Caesar Robbins was a war veteran and former slave who lived in the late 1700's to the early 1800's. His legacy is a 540 square foot farmhouse standing in the town of Concord, Massachusetts.

Early life 
Caesar Robbins was born in 1745 in Chelmsford, Massachusetts. He was enslaved at birth, yet the names of his parents and slave owner remain unknown. At 16 years old, Robbins enlisted in the French and Indian War, freeing him from slavery. He then enlisted in a second war, The Revolutionary War, in his early 30’s. He was involved in a very early Revolutionary War conflict on April 19th, 1775, more well known as “the shot heard around the world,” or The Battle of Lexington and Concord. Robbins continued to fight across New England. Only a year later in 1776, he served under Captain Israel Heald in Boston and marched to Fort Ticonderoga in upstate New York in the summer of that same year. There is also evidence Caesar was involved in battles in Bennington, Vermont. He finished his duties near 1779, before he finally moved back to Concord, Massachusetts, as a war veteran.

Later life 
In 1784, Robbins was 40 and living with Carlisle, Massachusetts, with his family. He is said to have had two or three wives who were all local women in Concord. He and his first wife, Catherine Boaz, were married in 1979 until she died. He was then said to have married a woman by the name of Rose Bay in 1807. Caesar had six children among his wives, and moved to a plot of land in Concord, although which of his wives and children he lived with at the time is unclear. The Robbins family resided in an area of Concord known back then as “Great Field,” (now known as Great Meadows) an area where many recently freed or returning African Americans settled.
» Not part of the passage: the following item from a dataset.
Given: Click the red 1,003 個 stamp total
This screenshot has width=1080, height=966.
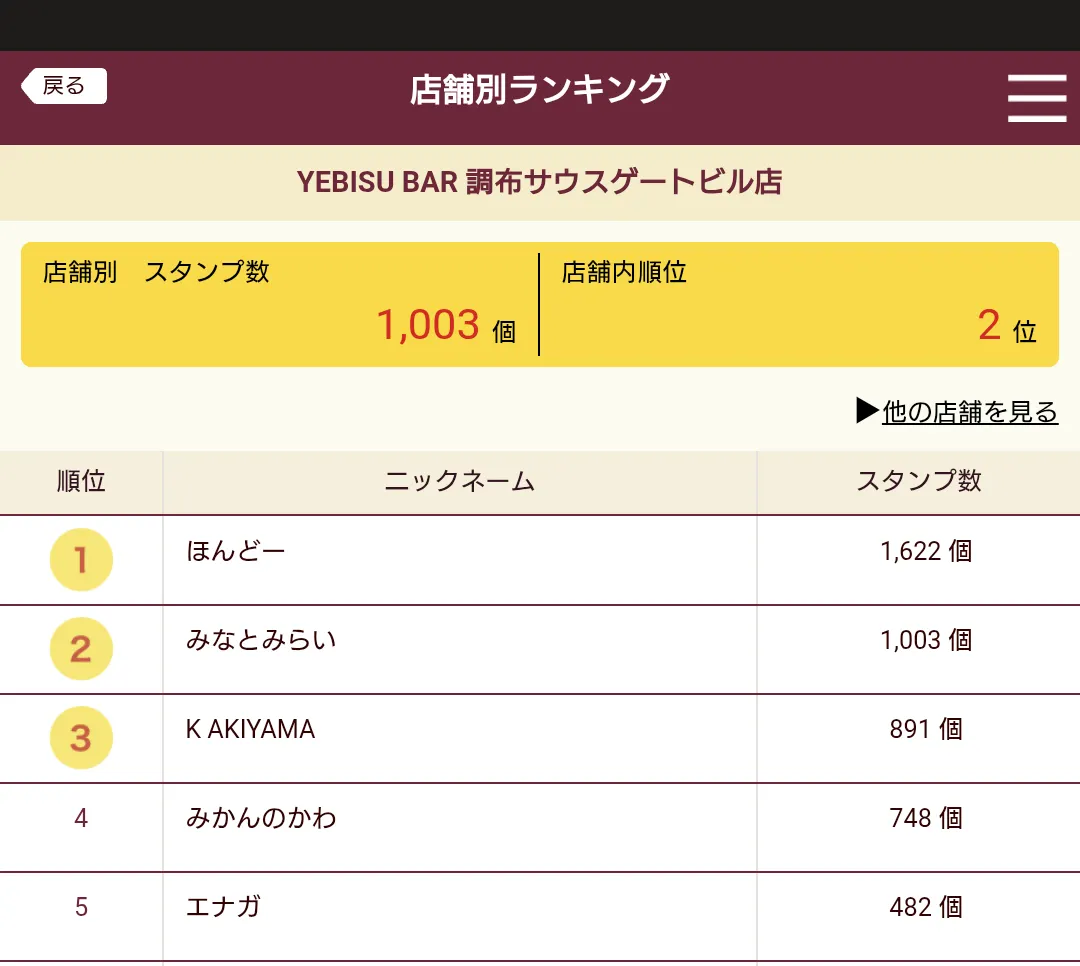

Concord, at the time, had what was considered a large black population, although the population in question was only near  three percent. Many of these African Americans had purchased their freedom through the wars, similar to Caesar. Caesar Robbins would not live to see his family’s land expanded or moved in the later years, as he died in 1822.

Legacy 
In 1823, Caesar Robbins' son, Peter, purchased a small farmhouse at the edge of the Concord River that also included 13 surrounding acres. From the 1820’s until 1837, Peter resided in the home, sharing it with his wife Fatima, his sister and Caesar’s daughter Susan, and Susan’s husband Jack Garrison. Later they also shared the home with Susan and Jack’s children, although it was said that some of the children had passed away a young age. Eventually, the farmhouse was sold to Fatima’s relative, Peter, in 1852, and her relative’s family would ultimately be the last to live at the Robbins House. 

Caesar Robbins was not the only person in the Robbins family to make waves. Susan Robbins, later known as Susan Garrison, became a critical part of Concord’s feminist and anti-slavery movement. She was the founding member of the Concord Female Anti-Slavery Society, otherwise known as CFAS, in 1837. The Robbins House was home to many of the first CFAS meetings, where the committee “signed petitions against slavery, the slave trade, the annexation of Texas, and the removal of the Cherokees from their homeland in the southeastern United States. [Susan also] likely helped found the First African Baptist Church in Boston.” Susan passed in 1841 at about 61 years of age, but her four children continued to carry the passion of the anti-slavery movement. Even Henry David Thoreau, a Massachusetts-bound historic icon, was deeply influenced by the Robbins family and included aspects of their anti-slavery work in his writings.

Modern times 
The Robbins House still stands as a historic landmark in the town of Concord. Mass Humanities, an organization based in Massachusetts, is working with the town of Concord to uphold Caesar Robbins’ history and preserve the Robbins’ house. The organization takes donations for the house and volunteers to clean it consistently and keep an eye on the property. Concord also offers a Guided African American History Tour, where five percent of the proceeds are donated to the Robbins House.  the house is also cleaned and refurbished by locals and surrounding students. There are multiple locations in Concord where Caesar and his legacy can be found. Caesar's Wood and Peter's Field are two places nearing The Robbins House.  Other significant places lying among The Robbins House are Brister Hill, named after Brister Freeman, and even Walden Woods, a famous landmark. The Robbins House is woven among some of Concord's most important history.